Stored items from a collection
Start of Block

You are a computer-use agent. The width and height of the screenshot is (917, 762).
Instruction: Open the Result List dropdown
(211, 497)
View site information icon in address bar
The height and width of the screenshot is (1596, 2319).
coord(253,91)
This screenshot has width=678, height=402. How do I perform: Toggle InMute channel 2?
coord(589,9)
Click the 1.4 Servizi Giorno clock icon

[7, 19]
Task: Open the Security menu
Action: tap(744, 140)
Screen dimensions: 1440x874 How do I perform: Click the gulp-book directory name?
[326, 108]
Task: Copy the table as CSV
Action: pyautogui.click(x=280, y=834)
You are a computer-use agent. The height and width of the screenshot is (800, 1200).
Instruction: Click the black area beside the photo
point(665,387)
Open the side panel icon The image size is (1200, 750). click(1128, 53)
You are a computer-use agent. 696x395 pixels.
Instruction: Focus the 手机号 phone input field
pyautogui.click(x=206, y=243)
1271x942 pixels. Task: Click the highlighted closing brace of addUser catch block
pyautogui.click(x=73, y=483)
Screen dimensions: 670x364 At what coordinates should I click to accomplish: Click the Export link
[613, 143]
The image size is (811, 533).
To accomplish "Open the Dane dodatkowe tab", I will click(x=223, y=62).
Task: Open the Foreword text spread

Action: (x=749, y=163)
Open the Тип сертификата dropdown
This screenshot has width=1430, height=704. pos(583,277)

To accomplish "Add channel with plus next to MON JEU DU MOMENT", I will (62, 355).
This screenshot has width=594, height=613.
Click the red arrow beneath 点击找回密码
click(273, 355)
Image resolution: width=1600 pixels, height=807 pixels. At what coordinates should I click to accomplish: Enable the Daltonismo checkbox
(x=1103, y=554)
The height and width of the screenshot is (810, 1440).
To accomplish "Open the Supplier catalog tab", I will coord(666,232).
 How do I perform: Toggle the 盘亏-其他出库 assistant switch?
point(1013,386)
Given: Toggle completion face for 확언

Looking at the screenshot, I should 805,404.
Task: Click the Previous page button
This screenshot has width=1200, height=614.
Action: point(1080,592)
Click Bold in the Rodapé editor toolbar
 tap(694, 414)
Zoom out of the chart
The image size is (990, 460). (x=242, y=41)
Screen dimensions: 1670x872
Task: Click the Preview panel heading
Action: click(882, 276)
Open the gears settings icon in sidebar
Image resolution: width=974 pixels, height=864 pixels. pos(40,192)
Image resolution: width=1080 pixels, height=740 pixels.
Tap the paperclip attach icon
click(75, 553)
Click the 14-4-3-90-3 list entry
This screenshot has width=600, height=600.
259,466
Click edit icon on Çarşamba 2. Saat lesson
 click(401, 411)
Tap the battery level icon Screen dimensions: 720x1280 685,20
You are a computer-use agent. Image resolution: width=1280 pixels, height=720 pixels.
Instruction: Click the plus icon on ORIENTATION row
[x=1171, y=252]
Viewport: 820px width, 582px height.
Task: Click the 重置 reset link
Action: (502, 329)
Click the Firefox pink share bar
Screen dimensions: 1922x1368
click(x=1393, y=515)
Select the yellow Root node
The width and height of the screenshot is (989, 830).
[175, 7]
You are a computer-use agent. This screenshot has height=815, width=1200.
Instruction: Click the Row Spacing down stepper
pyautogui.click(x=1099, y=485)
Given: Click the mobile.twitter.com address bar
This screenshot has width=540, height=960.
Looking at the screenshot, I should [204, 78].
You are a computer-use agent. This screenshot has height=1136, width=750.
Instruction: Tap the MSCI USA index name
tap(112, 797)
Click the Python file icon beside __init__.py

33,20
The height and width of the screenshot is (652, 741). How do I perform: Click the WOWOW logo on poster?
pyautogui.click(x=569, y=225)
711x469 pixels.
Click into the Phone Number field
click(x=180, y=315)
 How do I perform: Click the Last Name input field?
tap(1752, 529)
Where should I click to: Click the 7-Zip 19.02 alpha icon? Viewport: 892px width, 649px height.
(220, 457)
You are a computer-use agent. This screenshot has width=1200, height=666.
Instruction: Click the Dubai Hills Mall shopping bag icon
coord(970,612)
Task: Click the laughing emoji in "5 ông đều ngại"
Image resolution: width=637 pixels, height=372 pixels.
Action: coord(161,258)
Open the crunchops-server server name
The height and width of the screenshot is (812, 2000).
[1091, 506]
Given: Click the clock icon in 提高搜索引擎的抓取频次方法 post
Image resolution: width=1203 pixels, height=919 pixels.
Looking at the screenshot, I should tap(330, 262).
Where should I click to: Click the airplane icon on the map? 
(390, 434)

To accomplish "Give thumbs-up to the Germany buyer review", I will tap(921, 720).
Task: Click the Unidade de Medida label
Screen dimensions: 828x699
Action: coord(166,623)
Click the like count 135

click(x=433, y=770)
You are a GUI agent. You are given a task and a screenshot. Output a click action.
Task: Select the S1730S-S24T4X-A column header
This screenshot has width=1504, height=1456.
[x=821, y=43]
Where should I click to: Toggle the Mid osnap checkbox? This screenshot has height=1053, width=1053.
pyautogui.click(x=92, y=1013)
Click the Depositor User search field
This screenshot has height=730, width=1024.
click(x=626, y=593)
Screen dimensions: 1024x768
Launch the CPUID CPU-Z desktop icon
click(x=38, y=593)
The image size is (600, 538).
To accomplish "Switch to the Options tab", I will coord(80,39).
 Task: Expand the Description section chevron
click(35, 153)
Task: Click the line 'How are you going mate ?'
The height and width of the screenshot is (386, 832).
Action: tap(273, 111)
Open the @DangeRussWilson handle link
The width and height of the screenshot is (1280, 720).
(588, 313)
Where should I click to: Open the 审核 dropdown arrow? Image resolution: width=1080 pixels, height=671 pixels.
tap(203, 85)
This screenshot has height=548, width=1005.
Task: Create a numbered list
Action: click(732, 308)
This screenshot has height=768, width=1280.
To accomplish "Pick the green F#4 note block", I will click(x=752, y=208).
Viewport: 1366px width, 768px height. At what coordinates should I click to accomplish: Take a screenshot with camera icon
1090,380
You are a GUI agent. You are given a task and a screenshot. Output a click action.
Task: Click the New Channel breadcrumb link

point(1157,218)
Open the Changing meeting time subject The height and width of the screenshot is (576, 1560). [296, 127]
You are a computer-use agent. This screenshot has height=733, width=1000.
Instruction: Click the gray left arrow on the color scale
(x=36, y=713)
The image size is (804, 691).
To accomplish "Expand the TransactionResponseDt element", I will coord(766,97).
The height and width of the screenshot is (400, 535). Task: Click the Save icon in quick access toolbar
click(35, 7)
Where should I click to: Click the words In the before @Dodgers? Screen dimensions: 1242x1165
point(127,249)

End of Block

WHAT TO WORK ON: All of the data, from the first line to the last, should be written out exactly.

OUTPUT BELOW:
You are a computer-use agent. The width and height of the screenshot is (917, 762).
Instruction: Open the Result List dropdown
(211, 497)
View site information icon in address bar
The height and width of the screenshot is (1596, 2319).
coord(253,91)
This screenshot has width=678, height=402. How do I perform: Toggle InMute channel 2?
coord(589,9)
Click the 1.4 Servizi Giorno clock icon

[7, 19]
Task: Open the Security menu
Action: tap(744, 140)
Screen dimensions: 1440x874 How do I perform: Click the gulp-book directory name?
[326, 108]
Task: Copy the table as CSV
Action: pyautogui.click(x=280, y=834)
You are a computer-use agent. The height and width of the screenshot is (800, 1200).
Instruction: Click the black area beside the photo
point(665,387)
Open the side panel icon The image size is (1200, 750). click(1128, 53)
You are a computer-use agent. 696x395 pixels.
Instruction: Focus the 手机号 phone input field
pyautogui.click(x=206, y=243)
1271x942 pixels. Task: Click the highlighted closing brace of addUser catch block
pyautogui.click(x=73, y=483)
Screen dimensions: 670x364 At what coordinates should I click to accomplish: Click the Export link
[613, 143]
The image size is (811, 533).
To accomplish "Open the Dane dodatkowe tab", I will click(x=223, y=62).
Task: Open the Foreword text spread

Action: (x=749, y=163)
Open the Тип сертификата dropdown
This screenshot has width=1430, height=704. pos(583,277)

To accomplish "Add channel with plus next to MON JEU DU MOMENT", I will (62, 355).
This screenshot has width=594, height=613.
Click the red arrow beneath 点击找回密码
click(273, 355)
Image resolution: width=1600 pixels, height=807 pixels. At what coordinates should I click to accomplish: Enable the Daltonismo checkbox
(x=1103, y=554)
The height and width of the screenshot is (810, 1440).
To accomplish "Open the Supplier catalog tab", I will coord(666,232).
 How do I perform: Toggle the 盘亏-其他出库 assistant switch?
point(1013,386)
Given: Toggle completion face for 확언

Looking at the screenshot, I should 805,404.
Task: Click the Previous page button
This screenshot has width=1200, height=614.
Action: point(1080,592)
Click Bold in the Rodapé editor toolbar
 tap(694, 414)
Zoom out of the chart
The image size is (990, 460). (x=242, y=41)
Screen dimensions: 1670x872
Task: Click the Preview panel heading
Action: click(882, 276)
Open the gears settings icon in sidebar
Image resolution: width=974 pixels, height=864 pixels. pos(40,192)
Image resolution: width=1080 pixels, height=740 pixels.
Tap the paperclip attach icon
click(75, 553)
Click the 14-4-3-90-3 list entry
This screenshot has width=600, height=600.
259,466
Click edit icon on Çarşamba 2. Saat lesson
 click(401, 411)
Tap the battery level icon Screen dimensions: 720x1280 685,20
You are a computer-use agent. Image resolution: width=1280 pixels, height=720 pixels.
Instruction: Click the plus icon on ORIENTATION row
[x=1171, y=252]
Viewport: 820px width, 582px height.
Task: Click the 重置 reset link
Action: (502, 329)
Click the Firefox pink share bar
Screen dimensions: 1922x1368
click(x=1393, y=515)
Select the yellow Root node
The width and height of the screenshot is (989, 830).
[175, 7]
You are a computer-use agent. This screenshot has height=815, width=1200.
Instruction: Click the Row Spacing down stepper
pyautogui.click(x=1099, y=485)
Given: Click the mobile.twitter.com address bar
This screenshot has width=540, height=960.
Looking at the screenshot, I should [204, 78].
You are a computer-use agent. This screenshot has height=1136, width=750.
Instruction: Tap the MSCI USA index name
tap(112, 797)
Click the Python file icon beside __init__.py

33,20
The height and width of the screenshot is (652, 741). How do I perform: Click the WOWOW logo on poster?
pyautogui.click(x=569, y=225)
711x469 pixels.
Click into the Phone Number field
click(x=180, y=315)
 How do I perform: Click the Last Name input field?
tap(1752, 529)
Where should I click to: Click the 7-Zip 19.02 alpha icon? Viewport: 892px width, 649px height.
(220, 457)
You are a computer-use agent. This screenshot has width=1200, height=666.
Instruction: Click the Dubai Hills Mall shopping bag icon
coord(970,612)
Task: Click the laughing emoji in "5 ông đều ngại"
Image resolution: width=637 pixels, height=372 pixels.
Action: coord(161,258)
Open the crunchops-server server name
The height and width of the screenshot is (812, 2000).
[1091, 506]
Given: Click the clock icon in 提高搜索引擎的抓取频次方法 post
Image resolution: width=1203 pixels, height=919 pixels.
Looking at the screenshot, I should tap(330, 262).
Where should I click to: Click the airplane icon on the map? 
(390, 434)

To accomplish "Give thumbs-up to the Germany buyer review", I will tap(921, 720).
Task: Click the Unidade de Medida label
Screen dimensions: 828x699
Action: coord(166,623)
Click the like count 135

click(x=433, y=770)
You are a GUI agent. You are given a task and a screenshot. Output a click action.
Task: Select the S1730S-S24T4X-A column header
This screenshot has width=1504, height=1456.
[x=821, y=43]
Where should I click to: Toggle the Mid osnap checkbox? This screenshot has height=1053, width=1053.
pyautogui.click(x=92, y=1013)
Click the Depositor User search field
This screenshot has height=730, width=1024.
click(x=626, y=593)
Screen dimensions: 1024x768
Launch the CPUID CPU-Z desktop icon
click(x=38, y=593)
The image size is (600, 538).
To accomplish "Switch to the Options tab", I will coord(80,39).
 Task: Expand the Description section chevron
click(35, 153)
Task: Click the line 'How are you going mate ?'
The height and width of the screenshot is (386, 832).
Action: tap(273, 111)
Open the @DangeRussWilson handle link
The width and height of the screenshot is (1280, 720).
(588, 313)
Where should I click to: Open the 审核 dropdown arrow? Image resolution: width=1080 pixels, height=671 pixels.
tap(203, 85)
This screenshot has height=548, width=1005.
Task: Create a numbered list
Action: click(732, 308)
This screenshot has height=768, width=1280.
To accomplish "Pick the green F#4 note block", I will click(x=752, y=208).
Viewport: 1366px width, 768px height. At what coordinates should I click to accomplish: Take a screenshot with camera icon
1090,380
You are a GUI agent. You are given a task and a screenshot. Output a click action.
Task: Click the New Channel breadcrumb link

point(1157,218)
Open the Changing meeting time subject The height and width of the screenshot is (576, 1560). [296, 127]
You are a computer-use agent. This screenshot has height=733, width=1000.
Instruction: Click the gray left arrow on the color scale
(x=36, y=713)
The image size is (804, 691).
To accomplish "Expand the TransactionResponseDt element", I will coord(766,97).
The height and width of the screenshot is (400, 535). Task: Click the Save icon in quick access toolbar
click(35, 7)
Where should I click to: Click the words In the before @Dodgers? Screen dimensions: 1242x1165
point(127,249)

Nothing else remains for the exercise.